Text shown
Geospatial 21 December 2024 12 min read

GeoParquet 2.0: Native Geometry Types and the 191× Query Speedup

GeoParquet 2.0 brings native GEOMETRY and GEOGRAPHY types to Apache Parquet, with bbox covering indexes enabling 191× faster spatial queries. The geospatial data interchange format matures.

GeoParquetParquetGeospatialCloud NativeApache Iceberg
Earth from space showing city lights and data connections
NASA on Unsplash

GeoParquet has rapidly become the de facto standard for geospatial data interchange, but version 1.x had a fundamental limitation: geometries were stored as opaque WKB blobs, invisible to Parquet's optimization machinery. GeoParquet 2.0 changes everything with native GEOMETRY and GEOGRAPHY types, bounding box covering indexes, and deep integration with Apache Iceberg. The result: spatial queries up to 191× faster than previous approaches.

From WKB Blobs to Native Types

GeoParquet 1.x stored geometries as Well-Known Binary (WKB) in binary columns. This worked—the data was there, tools could read it—but Parquet treated geometry as an opaque blob. No statistics, no predicate pushdown, no optimization. Every spatial query required reading and parsing all geometry data.

Work to do
1: From the GeoParquet article, extract the passage between "GeoParquet has rapidly" and "all geometry data.", inclusive.
2: According to the GeoParquet article, how did GeoParquet 1.x store geometries?

[Stored data entries]
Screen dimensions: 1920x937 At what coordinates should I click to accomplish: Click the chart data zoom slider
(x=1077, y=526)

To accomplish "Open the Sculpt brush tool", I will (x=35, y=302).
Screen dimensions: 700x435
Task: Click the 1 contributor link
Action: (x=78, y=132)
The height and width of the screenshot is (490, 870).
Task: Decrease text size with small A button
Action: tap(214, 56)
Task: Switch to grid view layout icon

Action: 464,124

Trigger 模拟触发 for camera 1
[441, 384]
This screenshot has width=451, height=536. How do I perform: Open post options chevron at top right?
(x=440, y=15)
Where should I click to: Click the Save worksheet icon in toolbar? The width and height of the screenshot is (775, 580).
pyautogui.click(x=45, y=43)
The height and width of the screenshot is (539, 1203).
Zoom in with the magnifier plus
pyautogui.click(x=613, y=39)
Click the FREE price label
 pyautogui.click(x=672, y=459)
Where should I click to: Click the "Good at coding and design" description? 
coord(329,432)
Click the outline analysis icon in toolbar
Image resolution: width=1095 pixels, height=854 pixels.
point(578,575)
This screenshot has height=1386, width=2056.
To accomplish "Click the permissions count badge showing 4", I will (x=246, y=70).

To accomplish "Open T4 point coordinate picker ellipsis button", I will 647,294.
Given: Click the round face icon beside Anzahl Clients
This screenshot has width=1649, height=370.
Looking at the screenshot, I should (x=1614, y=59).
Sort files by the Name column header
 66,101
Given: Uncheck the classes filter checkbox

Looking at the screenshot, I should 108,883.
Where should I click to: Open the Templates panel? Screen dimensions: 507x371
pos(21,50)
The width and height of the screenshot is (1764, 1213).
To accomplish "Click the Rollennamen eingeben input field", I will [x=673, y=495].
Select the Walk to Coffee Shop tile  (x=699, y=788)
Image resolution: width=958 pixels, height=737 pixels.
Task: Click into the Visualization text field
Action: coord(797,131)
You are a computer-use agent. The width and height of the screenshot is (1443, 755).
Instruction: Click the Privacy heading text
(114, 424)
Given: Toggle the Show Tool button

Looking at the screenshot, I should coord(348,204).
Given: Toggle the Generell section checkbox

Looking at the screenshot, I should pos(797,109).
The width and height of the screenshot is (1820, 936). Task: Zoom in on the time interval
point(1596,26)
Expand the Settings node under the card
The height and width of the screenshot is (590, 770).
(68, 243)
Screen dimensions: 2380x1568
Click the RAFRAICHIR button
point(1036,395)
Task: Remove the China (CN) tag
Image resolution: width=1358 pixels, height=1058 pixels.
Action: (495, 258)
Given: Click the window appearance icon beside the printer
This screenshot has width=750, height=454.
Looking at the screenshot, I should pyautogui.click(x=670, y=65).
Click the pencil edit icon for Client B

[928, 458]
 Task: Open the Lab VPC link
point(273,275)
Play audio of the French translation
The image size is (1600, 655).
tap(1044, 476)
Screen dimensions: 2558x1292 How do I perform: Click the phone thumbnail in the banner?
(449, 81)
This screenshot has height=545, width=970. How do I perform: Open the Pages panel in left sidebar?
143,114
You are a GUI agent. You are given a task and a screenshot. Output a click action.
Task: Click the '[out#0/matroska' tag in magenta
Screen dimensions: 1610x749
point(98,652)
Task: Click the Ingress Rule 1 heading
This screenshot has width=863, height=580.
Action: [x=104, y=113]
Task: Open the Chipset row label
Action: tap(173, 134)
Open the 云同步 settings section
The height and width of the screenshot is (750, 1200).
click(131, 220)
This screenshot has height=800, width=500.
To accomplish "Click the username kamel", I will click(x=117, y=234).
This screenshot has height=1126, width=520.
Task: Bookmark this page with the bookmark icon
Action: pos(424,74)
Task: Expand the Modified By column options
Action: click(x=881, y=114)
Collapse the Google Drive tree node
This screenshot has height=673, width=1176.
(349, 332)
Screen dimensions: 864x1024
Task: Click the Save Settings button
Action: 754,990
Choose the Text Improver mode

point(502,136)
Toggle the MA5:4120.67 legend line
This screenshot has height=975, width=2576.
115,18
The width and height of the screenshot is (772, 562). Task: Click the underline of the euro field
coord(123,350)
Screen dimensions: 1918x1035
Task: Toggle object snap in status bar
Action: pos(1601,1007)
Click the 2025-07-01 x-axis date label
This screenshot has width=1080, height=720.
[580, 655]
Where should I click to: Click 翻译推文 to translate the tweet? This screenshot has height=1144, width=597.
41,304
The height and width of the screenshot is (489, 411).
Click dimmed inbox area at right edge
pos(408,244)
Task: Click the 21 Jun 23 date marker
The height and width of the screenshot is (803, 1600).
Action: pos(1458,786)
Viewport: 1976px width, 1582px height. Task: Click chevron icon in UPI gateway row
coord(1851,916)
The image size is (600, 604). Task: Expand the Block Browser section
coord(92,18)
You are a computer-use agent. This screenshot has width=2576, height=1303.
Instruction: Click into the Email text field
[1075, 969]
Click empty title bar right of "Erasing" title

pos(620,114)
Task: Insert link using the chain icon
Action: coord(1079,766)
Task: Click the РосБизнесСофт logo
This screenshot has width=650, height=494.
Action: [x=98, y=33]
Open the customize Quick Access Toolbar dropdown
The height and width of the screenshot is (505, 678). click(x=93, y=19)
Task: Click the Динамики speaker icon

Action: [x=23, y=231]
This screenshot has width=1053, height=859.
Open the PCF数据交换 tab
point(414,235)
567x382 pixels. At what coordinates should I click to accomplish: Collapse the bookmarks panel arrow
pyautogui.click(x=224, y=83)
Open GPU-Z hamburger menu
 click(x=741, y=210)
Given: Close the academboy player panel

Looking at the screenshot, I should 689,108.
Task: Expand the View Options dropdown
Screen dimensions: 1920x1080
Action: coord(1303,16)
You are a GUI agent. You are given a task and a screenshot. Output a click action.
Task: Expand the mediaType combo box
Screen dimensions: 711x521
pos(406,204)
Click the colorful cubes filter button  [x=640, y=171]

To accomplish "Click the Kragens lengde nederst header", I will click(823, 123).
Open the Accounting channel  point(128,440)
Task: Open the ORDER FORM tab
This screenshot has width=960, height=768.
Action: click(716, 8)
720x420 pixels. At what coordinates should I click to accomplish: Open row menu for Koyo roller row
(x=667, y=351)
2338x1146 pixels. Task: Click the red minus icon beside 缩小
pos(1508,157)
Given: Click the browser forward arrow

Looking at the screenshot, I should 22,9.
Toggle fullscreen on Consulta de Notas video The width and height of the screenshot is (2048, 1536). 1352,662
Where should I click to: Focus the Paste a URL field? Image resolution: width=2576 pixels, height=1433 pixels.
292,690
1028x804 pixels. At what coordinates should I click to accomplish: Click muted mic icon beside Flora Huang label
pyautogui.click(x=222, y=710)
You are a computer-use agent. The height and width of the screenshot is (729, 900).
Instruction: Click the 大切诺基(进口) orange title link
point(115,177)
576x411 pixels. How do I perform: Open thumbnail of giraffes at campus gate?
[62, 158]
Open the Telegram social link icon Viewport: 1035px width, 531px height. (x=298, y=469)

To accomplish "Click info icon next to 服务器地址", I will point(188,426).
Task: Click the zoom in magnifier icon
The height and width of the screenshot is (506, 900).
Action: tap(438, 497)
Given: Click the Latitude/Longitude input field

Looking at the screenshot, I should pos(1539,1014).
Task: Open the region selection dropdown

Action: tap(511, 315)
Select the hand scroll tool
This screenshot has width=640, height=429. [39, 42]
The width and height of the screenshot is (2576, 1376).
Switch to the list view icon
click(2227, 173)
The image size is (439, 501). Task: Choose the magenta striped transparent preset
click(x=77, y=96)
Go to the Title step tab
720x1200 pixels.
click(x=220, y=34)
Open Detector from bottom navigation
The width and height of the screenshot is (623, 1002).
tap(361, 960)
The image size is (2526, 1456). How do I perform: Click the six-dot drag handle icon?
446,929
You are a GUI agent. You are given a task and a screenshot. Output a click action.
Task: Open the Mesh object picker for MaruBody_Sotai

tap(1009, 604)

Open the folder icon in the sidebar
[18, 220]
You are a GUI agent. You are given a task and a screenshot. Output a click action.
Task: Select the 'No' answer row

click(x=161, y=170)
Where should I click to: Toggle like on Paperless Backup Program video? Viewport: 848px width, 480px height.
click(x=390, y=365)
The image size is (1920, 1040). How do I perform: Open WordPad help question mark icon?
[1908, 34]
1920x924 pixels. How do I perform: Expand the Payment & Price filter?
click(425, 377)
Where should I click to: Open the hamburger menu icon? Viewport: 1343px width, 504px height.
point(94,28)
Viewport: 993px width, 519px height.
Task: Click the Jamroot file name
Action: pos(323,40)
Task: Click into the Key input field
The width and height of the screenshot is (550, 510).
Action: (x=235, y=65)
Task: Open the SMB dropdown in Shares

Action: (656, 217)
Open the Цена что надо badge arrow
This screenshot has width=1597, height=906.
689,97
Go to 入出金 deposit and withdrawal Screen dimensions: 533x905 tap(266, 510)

Task-by-task results
1:
GeoParquet has rapidly become the de facto standard for geospatial data interchange, but version 1.x had a fundamental limitation: geometries were stored as opaque WKB blobs, invisible to Parquet's optimization machinery. GeoParquet 2.0 changes everything with native GEOMETRY and GEOGRAPHY types, bounding box covering indexes, and deep integration with Apache Iceberg. The result: spatial queries up to 191× faster than previous approaches.

From WKB Blobs to Native Types

GeoParquet 1.x stored geometries as Well-Known Binary (WKB) in binary columns. This worked—the data was there, tools could read it—but Parquet treated geometry as an opaque blob. No statistics, no predicate pushdown, no optimization. Every spatial query required reading and parsing all geometry data.

2: As Well-Known Binary (WKB) in binary columns.